### [Task description]
The line with "The height and" and each line following it, up to the final line of the data, should be set down exactly; pictures stay out.

### [Input records]
-------
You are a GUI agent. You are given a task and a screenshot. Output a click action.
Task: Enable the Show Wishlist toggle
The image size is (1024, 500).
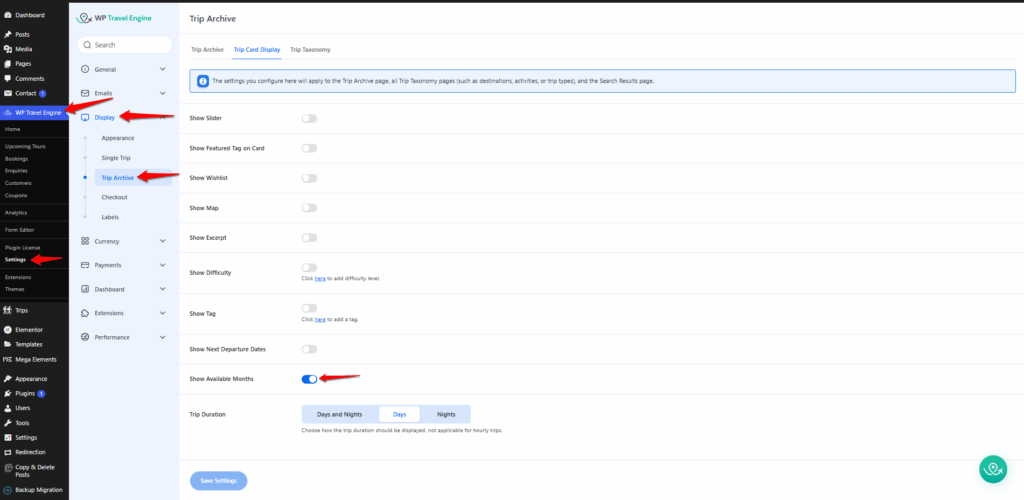[x=309, y=178]
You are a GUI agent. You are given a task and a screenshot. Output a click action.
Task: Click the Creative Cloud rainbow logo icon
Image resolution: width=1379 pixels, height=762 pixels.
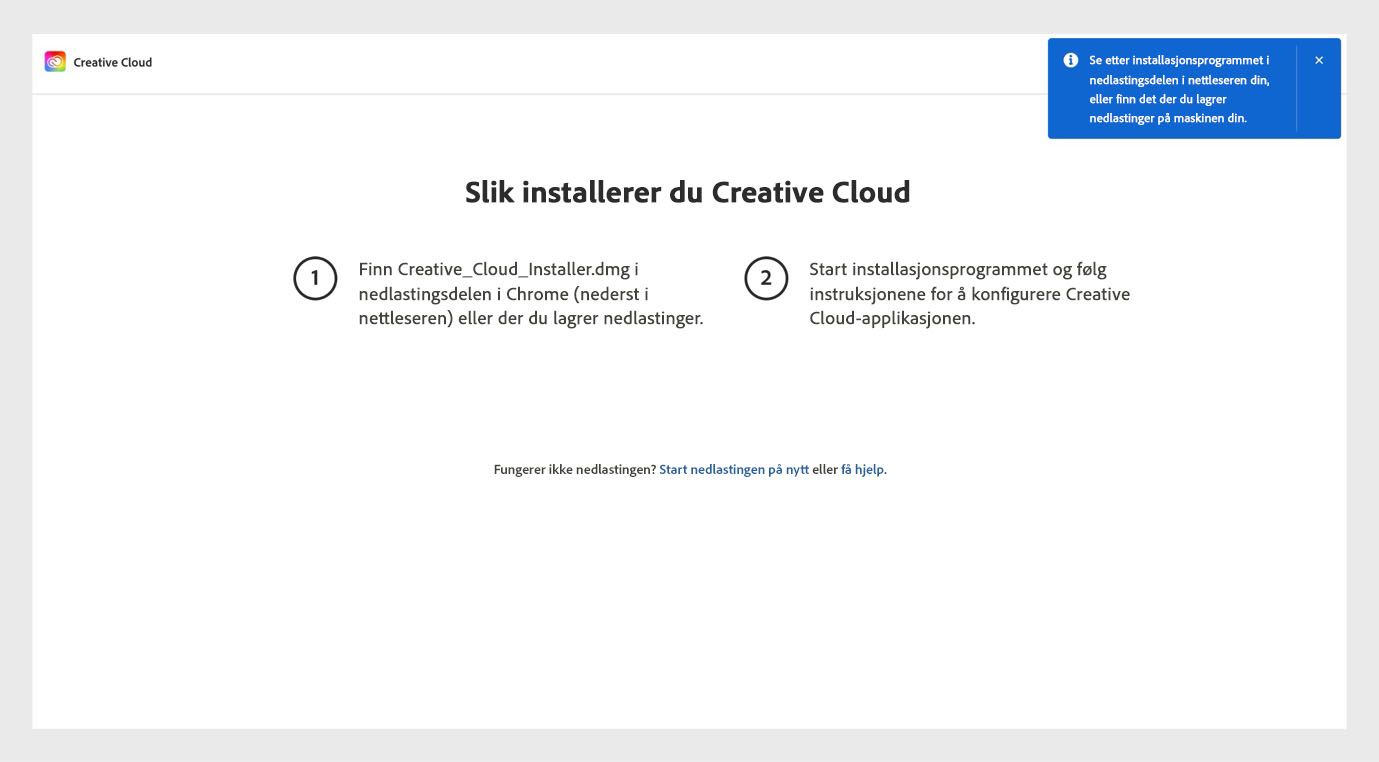tap(55, 61)
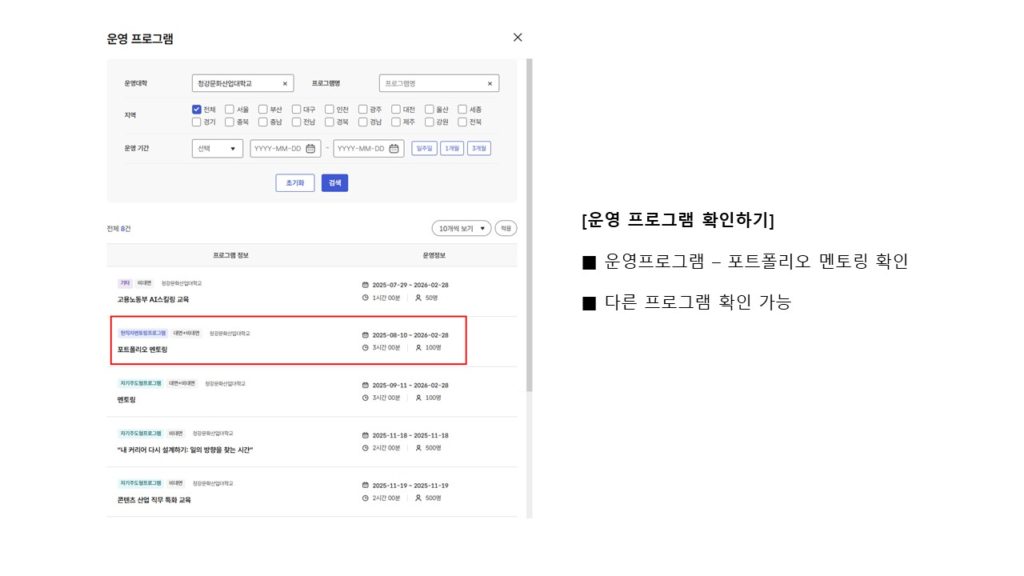Open the start date calendar icon
Viewport: 1024px width, 576px height.
tap(310, 148)
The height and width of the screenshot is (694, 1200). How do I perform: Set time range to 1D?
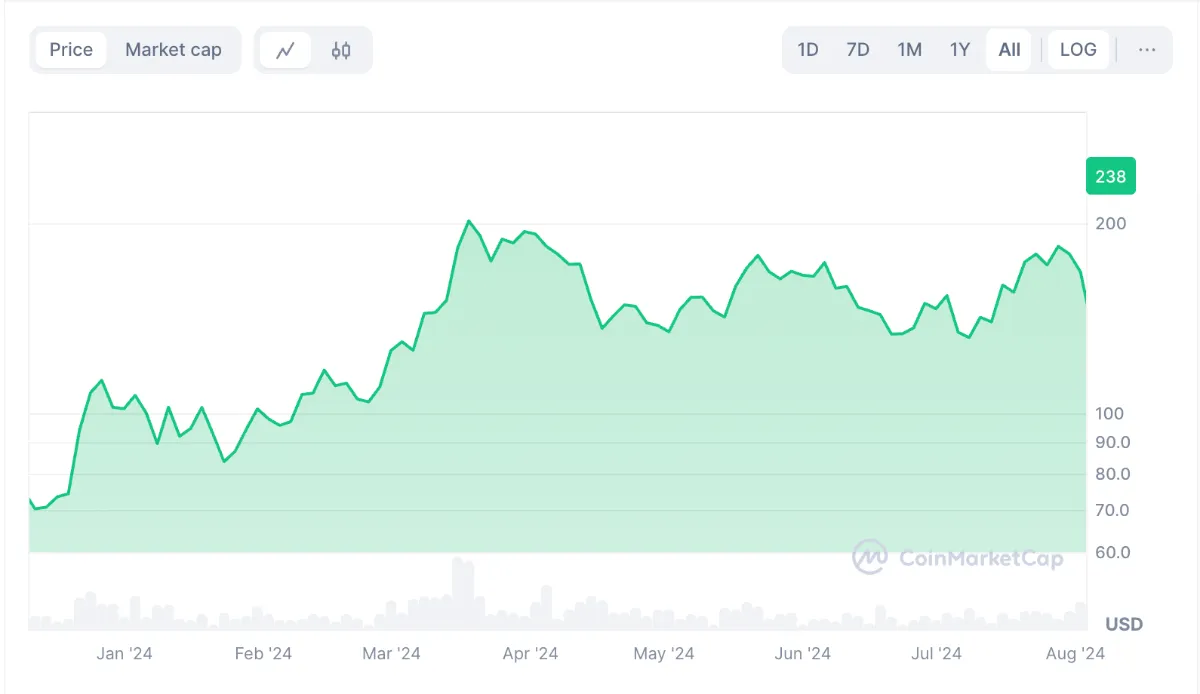[808, 50]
-------
### [Exercise answer]
The height and width of the screenshot is (694, 1200). How do I perform: Set time range to 1D?
[808, 50]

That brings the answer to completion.